▶ [WORK REQUIRED] In the material below, find the span from the line with "Click the profile avatar in yellow panel" to the line with "Task: Click the Status row label" and transcribe only those lines, exactly, ends included, without the pictures.

--- STORED DATA Enclosed Below ---

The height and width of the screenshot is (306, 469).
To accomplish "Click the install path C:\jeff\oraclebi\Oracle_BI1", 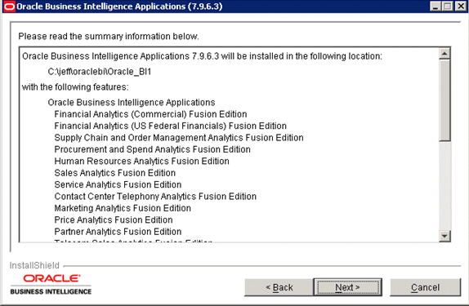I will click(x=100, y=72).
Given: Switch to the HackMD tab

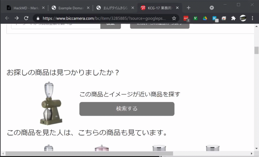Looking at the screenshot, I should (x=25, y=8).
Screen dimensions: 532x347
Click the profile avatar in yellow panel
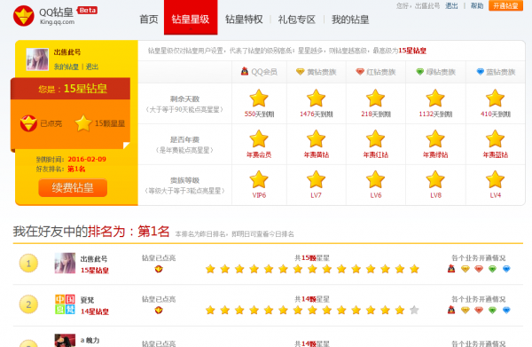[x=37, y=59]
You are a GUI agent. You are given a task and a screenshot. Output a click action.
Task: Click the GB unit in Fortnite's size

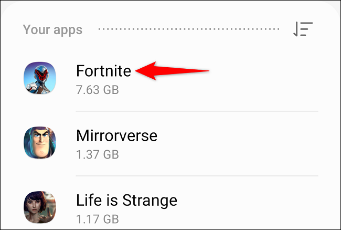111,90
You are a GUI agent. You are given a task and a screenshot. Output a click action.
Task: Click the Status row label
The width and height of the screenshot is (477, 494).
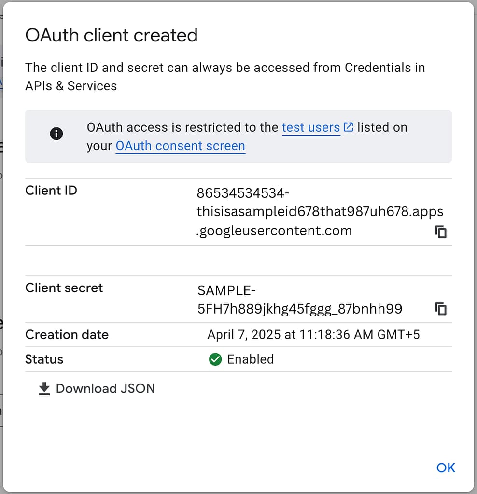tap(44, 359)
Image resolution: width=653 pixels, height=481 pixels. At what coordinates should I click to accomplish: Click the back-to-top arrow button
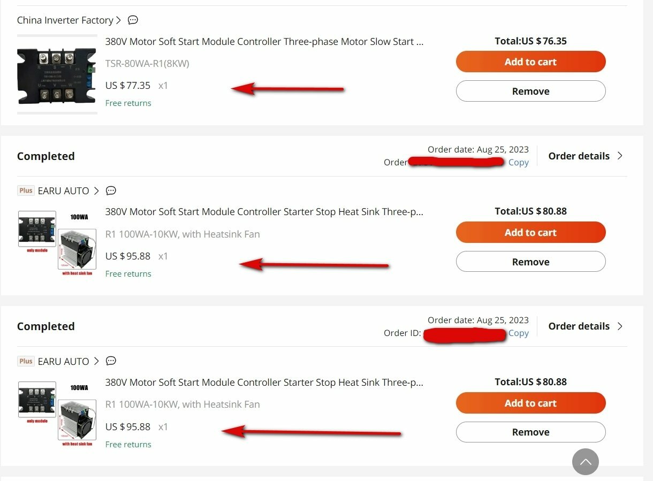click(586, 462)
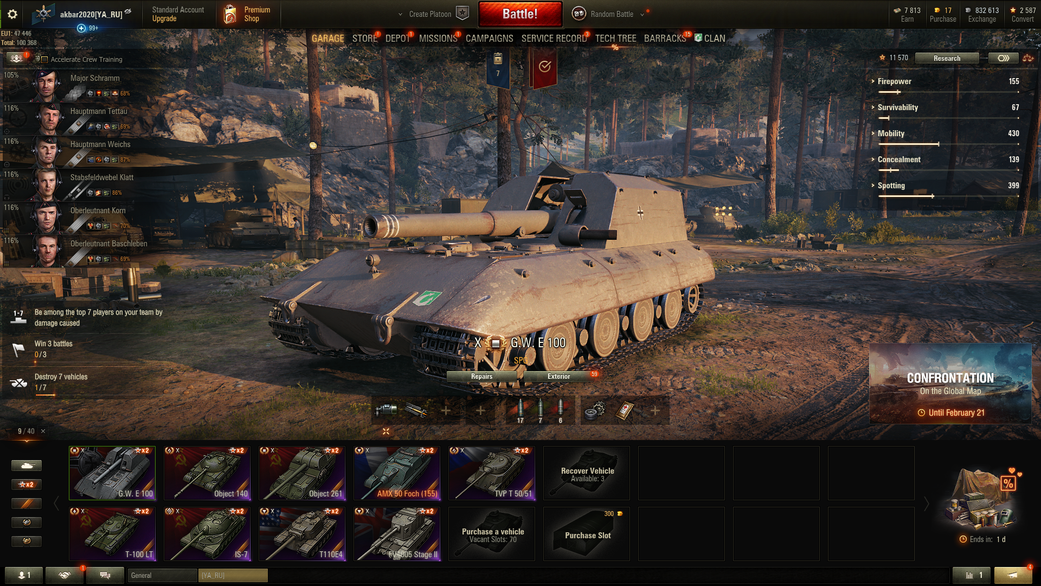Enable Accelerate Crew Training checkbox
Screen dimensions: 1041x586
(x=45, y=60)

--- End of Enclosed STORED DATA ---
--- STORED DATA Enclosed Below ---

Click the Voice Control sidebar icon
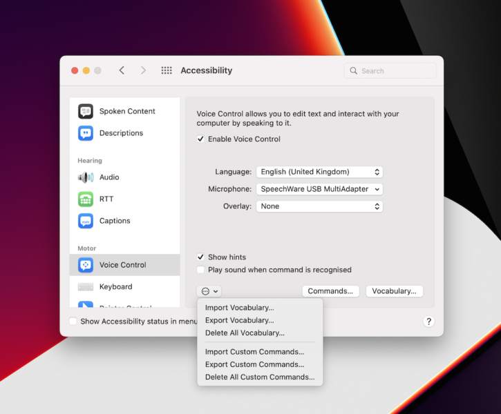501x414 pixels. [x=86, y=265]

--- End of Enclosed STORED DATA ---

▶ [SOLUTION TO THIS EXERCISE]
Click the profile avatar in yellow panel
[x=37, y=59]
You are a GUI agent. You are given a task and a screenshot. Output a click action.
Task: Click the GB unit in Fortnite's size

111,90
You are a GUI agent. You are given a task and a screenshot. Output a click action.
Task: Click the Status row label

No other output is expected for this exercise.